Both genomic and fossil evidence suggests that vertebrates evolved from craniates, which evolved from invertebrate chordates.
- Explain how genomics informs scientists about chordate evolution
- The clade Craniata includes animals that have a cranium: a bony, cartilaginous, or fibrous structure that surrounds the brain, jaw, and facial bones.
- Members of Craniata include the vertebrates and hagfish.
- Genomic evidence suggests that vertebrates diverged from cephalochordates (lancelets), which had previously diverged from urochordates (tunicates).
- Fossil evidence suggests that most vertebrate diversity originated in the Cambrian explosion 540 million years ago.
- Two whole- genome duplications occurred in early vertebrate history.
- cranium: the part of the skull enclosing the brain, the braincase
- genomics: the study of the complete genome of an organism
- Cambrian explosion: the relatively rapid appearance (over a period of many millions of years), around 530 million years ago, of most major animal phyla as demonstrated in the fossil record
Craniata and Vertebrata
The clade Craniata is a subdivision of Chordata. Members of Craniata posses a cranium, which is a bony, cartilaginous, or fibrous structure surrounding the brain, jaw, and facial bones. The clade Craniata includes all vertebrates and the hagfishes (Myxini), which have a cranium but lack a backbone. Hagfish are the only known living animals that have a skull, but not a vertebral column.
Vertebrates are members of the subphylum Vertebrata, the clade Craniata, and the phylum Chordata. Vertebrates display the four characteristic features of chordates, but they are named for the vertebral column composed of a series of bony vertebrae joined together as a backbone. In adult vertebrates, the vertebral column replaces the embryonic notochord.
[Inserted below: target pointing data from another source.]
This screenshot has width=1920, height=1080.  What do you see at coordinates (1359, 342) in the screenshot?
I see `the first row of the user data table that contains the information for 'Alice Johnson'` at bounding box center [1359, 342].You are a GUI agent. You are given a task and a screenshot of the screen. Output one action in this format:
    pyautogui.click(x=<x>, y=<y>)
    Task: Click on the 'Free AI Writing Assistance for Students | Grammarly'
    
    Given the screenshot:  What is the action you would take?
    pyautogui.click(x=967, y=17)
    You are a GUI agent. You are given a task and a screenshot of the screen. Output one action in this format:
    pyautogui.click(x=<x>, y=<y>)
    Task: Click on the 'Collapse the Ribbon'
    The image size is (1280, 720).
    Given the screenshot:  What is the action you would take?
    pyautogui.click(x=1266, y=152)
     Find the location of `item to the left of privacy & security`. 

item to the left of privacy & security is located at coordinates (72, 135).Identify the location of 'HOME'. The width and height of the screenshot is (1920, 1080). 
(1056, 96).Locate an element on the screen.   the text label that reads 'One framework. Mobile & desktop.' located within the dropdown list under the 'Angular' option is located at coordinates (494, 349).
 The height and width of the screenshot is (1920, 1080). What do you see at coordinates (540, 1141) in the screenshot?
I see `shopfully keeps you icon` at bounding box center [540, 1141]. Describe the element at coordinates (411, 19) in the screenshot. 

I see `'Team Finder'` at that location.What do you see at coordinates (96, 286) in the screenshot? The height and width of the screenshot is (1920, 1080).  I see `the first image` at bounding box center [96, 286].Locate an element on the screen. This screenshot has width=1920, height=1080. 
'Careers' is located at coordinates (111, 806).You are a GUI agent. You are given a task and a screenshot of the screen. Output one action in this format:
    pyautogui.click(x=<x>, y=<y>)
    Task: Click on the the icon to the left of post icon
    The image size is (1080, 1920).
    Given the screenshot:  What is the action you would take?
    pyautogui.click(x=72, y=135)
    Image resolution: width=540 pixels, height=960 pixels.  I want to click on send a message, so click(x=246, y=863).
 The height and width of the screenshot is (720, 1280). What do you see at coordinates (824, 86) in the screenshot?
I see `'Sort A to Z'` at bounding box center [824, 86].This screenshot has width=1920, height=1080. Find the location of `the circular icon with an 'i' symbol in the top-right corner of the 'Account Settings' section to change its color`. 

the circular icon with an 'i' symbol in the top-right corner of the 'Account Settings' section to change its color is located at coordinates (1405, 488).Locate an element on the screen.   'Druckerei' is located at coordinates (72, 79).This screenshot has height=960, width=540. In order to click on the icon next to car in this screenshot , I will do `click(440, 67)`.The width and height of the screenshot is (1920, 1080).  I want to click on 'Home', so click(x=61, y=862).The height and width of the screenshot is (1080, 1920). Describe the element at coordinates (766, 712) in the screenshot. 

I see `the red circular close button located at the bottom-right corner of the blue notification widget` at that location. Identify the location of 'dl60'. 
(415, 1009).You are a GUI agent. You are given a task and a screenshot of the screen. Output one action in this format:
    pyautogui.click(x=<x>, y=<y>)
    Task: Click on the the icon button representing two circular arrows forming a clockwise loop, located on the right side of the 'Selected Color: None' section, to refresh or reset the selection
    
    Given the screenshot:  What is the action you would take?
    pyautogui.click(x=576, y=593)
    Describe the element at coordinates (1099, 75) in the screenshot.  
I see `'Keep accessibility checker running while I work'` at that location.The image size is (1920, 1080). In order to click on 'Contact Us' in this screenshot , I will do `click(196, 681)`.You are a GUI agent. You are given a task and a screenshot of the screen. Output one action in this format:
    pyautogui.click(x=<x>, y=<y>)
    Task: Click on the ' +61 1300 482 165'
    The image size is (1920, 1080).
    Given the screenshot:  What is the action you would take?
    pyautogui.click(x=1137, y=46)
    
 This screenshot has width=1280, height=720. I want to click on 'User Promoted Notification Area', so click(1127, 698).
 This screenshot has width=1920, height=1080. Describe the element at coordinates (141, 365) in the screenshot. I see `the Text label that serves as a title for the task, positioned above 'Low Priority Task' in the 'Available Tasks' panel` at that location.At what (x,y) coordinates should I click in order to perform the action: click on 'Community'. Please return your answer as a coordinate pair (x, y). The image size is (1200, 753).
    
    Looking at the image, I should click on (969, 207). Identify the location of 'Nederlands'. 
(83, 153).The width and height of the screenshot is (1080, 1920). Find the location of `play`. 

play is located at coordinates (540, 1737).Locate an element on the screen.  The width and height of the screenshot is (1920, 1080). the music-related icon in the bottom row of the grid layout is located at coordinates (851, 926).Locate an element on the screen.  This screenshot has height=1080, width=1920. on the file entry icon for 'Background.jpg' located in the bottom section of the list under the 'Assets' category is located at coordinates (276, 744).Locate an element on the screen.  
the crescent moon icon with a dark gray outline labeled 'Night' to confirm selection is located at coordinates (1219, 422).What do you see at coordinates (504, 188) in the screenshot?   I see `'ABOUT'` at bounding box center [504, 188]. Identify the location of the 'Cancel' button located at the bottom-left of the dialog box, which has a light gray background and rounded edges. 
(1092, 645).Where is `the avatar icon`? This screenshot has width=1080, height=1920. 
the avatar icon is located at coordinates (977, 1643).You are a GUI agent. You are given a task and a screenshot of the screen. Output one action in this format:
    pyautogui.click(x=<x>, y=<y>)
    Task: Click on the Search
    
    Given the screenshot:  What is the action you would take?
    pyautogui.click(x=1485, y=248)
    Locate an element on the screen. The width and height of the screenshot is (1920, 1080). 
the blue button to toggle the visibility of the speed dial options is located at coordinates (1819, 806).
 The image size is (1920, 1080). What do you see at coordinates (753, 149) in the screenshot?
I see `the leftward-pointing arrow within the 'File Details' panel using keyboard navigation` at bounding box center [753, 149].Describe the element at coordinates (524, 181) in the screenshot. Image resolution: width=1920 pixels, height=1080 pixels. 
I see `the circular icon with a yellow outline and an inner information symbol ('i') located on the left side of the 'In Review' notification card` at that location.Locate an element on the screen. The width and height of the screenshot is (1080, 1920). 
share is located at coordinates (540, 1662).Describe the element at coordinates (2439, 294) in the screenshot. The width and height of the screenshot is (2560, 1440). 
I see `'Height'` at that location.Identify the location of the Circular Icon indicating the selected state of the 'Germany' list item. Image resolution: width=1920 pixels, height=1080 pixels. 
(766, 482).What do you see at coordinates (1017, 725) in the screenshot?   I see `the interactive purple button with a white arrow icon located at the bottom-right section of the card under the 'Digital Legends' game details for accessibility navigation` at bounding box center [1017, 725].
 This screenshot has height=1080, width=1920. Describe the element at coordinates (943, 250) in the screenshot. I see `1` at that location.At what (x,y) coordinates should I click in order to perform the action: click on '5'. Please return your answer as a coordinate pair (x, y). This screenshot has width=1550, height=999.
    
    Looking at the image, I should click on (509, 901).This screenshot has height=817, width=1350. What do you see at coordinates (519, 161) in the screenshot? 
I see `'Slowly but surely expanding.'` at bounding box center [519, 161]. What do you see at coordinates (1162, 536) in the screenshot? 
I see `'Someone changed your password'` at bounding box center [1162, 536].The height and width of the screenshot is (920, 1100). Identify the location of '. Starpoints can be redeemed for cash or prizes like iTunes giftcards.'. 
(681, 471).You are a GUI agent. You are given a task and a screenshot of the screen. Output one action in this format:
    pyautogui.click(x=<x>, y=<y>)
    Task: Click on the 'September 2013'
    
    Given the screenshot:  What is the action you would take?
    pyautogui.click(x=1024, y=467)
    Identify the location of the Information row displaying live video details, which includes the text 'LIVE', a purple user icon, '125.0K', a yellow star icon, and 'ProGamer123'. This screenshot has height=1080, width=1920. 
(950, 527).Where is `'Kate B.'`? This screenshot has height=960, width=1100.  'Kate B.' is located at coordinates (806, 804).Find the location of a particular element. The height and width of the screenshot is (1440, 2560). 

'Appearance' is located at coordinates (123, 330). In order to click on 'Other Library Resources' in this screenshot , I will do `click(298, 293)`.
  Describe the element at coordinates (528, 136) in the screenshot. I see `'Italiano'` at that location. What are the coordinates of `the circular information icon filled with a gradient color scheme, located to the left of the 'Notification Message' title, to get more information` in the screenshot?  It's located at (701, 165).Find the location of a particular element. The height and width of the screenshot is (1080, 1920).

In the phylum Chordata, the closest relatives of the vertebrates are the invertebrate chordates. Based on the molecular analysis of vertebrate and invertebrate genomes (genomics), scientists can determine the evolutionary history of different phylogenetic groups.
According to these genomic analyses, vertebrates appear to be more closely related to the lancelets (cephalochordates) than to the tunicates (urochordates). This suggests that the cephalochordates first diverged from urochordates, and that vertebrates subsequently diverged from the cephalochordates. This hypothesis is further supported by the fossil of a 530 million-year-old organism with a brain and eyes like a vertebrate, but without the skull found in a craniate. A comparison of the genomes of a lancelet, tunicate, lamprey, fish, chicken, and human confirmed that two whole-genome duplications occurred in the early history of the Vertebrata subphylum.
Both fossil and genomic evidence suggests that vertebrates arose during the Cambrian explosion.The Cambrian explosion was the relatively brief span of time during the Cambrian period during which many animal groups appeared and rapidly diversified. Most modern animal phyla originated during the Cambrian explosion.